ESTRATTO DEL DOCUMENTO:

E' stato già detto, e lo confermo, che se uno vuole la fattura dall'agente assicurativo la deve chiedere espressamente e gli viene rilasciata, anche se in pratica di fatture di quel genere ne vedo una ogni tre anni. Vi ricordo comunque che la voce "imposta" non si riferisce all'iva ma all'imposta sulle assicurazioni.
Sono comunque d'accordo con chi sostiene che tanto non cambia nulla e che non frega niente a nessuno, ma con i futuri elenchi clienti-fornitori come la mettiamo ? 
Decidete voi.

----------


## seta

Concordo pienamente con quanto affermato da Speedy.   

> Mi permetto ribadire, in accordo con chi lo ha sostenuto prima di me, che le quietanze assicurative sono ricevute e non fatture, per cui vanno trattate in conseguenza ai fini contabili.
> E' stato già detto, e lo confermo, che se uno vuole la fattura dall'agente assicurativo la deve chiedere espressamente e gli viene rilasciata, anche se in pratica di fatture di quel genere ne vedo una ogni tre anni. Vi ricordo comunque che la voce "imposta" non si riferisce all'iva ma all'imposta sulle assicurazioni.

DATI DISPONIBILI:
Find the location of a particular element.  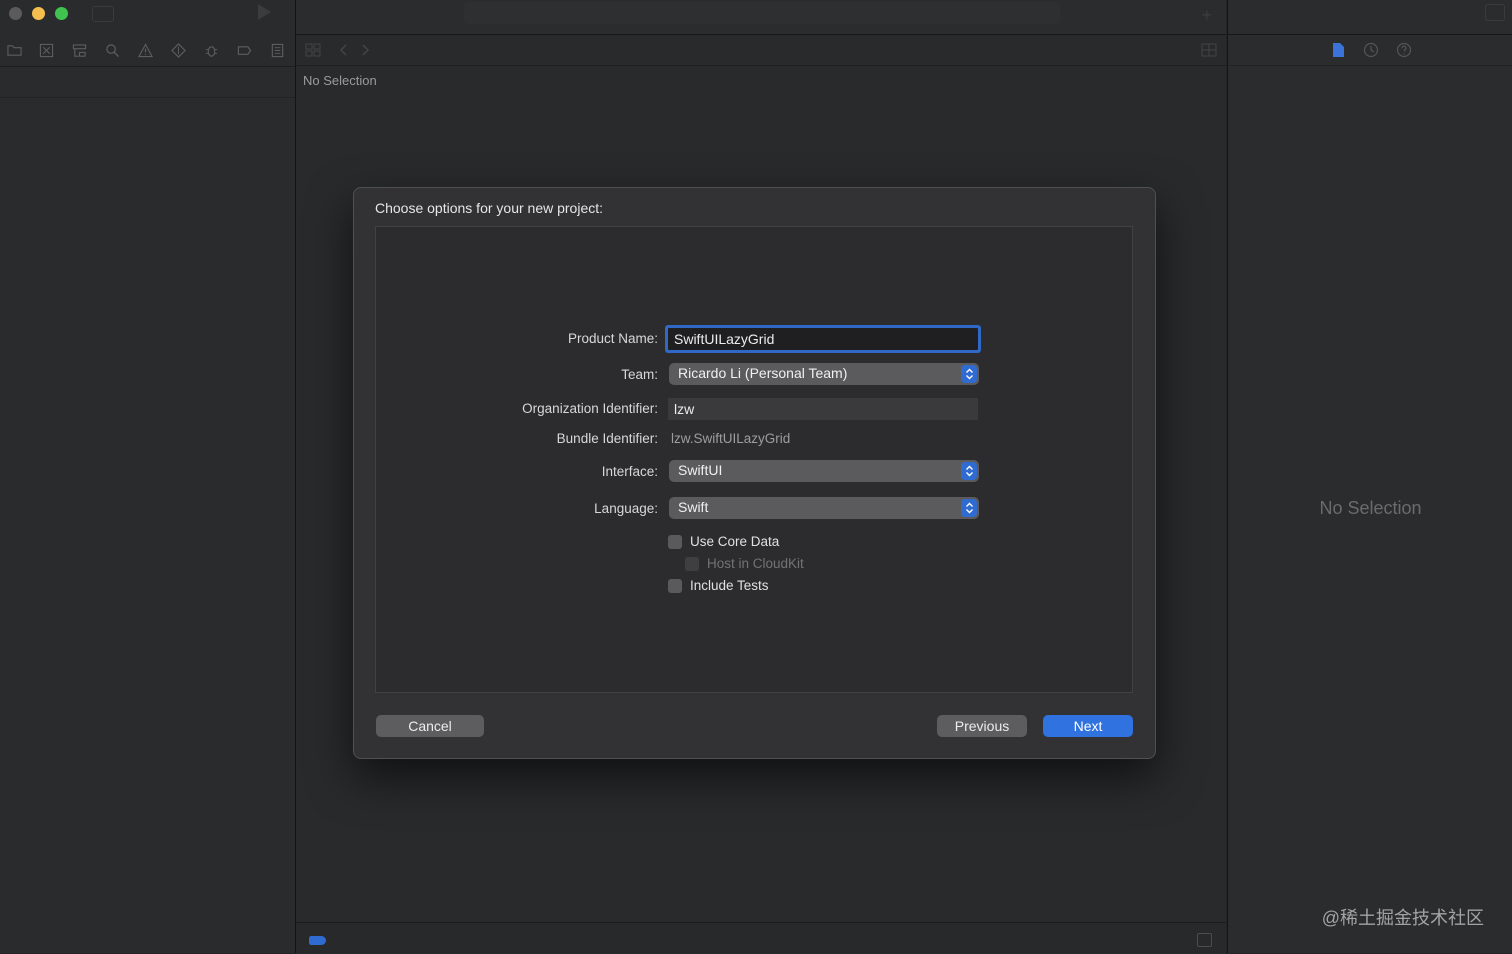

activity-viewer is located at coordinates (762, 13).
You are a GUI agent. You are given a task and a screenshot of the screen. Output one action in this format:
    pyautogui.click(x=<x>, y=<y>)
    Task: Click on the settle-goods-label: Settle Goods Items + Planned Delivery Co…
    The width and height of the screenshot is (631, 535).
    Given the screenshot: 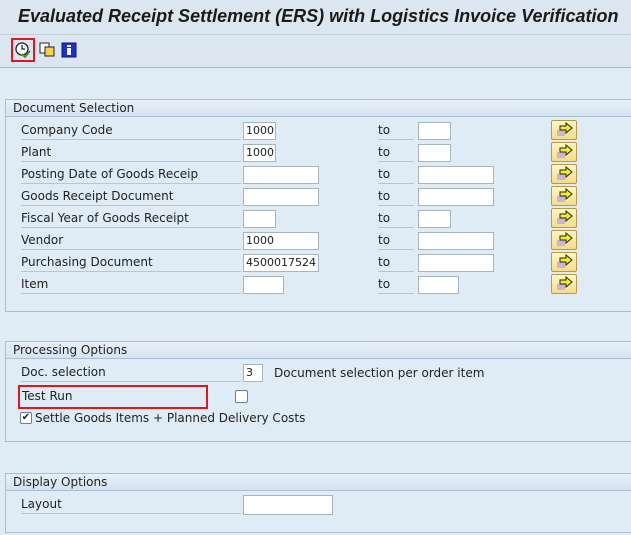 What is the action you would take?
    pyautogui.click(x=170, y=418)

ISTRUZIONI OPERATIVE:
**a)** Trascrivi dalla discussione sulle quietanze assicurative il passo che va da "Decidete voi." a "ai fini contabili.".
**b)** Nella discussione sulle quietanze assicurative, per quale motivo queste vanno trattate in modo particolare ai fini contabili? Rispondi in una-tre frasi.

RISPOSTE IN SEQUENZA:
**a)**
Decidete voi.

----------


## seta

Concordo pienamente con quanto affermato da Speedy.   

> Mi permetto ribadire, in accordo con chi lo ha sostenuto prima di me, che le quietanze assicurative sono ricevute e non fatture, per cui vanno trattate in conseguenza ai fini contabili.

**b)** Le quietanze assicurative sono ricevute e non fatture, quindi vanno trattate di conseguenza ai fini contabili. La fattura viene rilasciata dall'agente assicurativo solo a chi la chiede espressamente.